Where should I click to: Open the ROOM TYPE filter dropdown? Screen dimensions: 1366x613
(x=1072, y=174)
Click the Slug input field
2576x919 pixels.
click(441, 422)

——

Rewrite the rows above with "dropdown" swapped for "menu", leaving every other part unchanged.

Where should I click to: Open the ROOM TYPE filter menu? Screen dimensions: 1366x613
(x=1072, y=174)
Click the Slug input field
2576x919 pixels.
click(441, 422)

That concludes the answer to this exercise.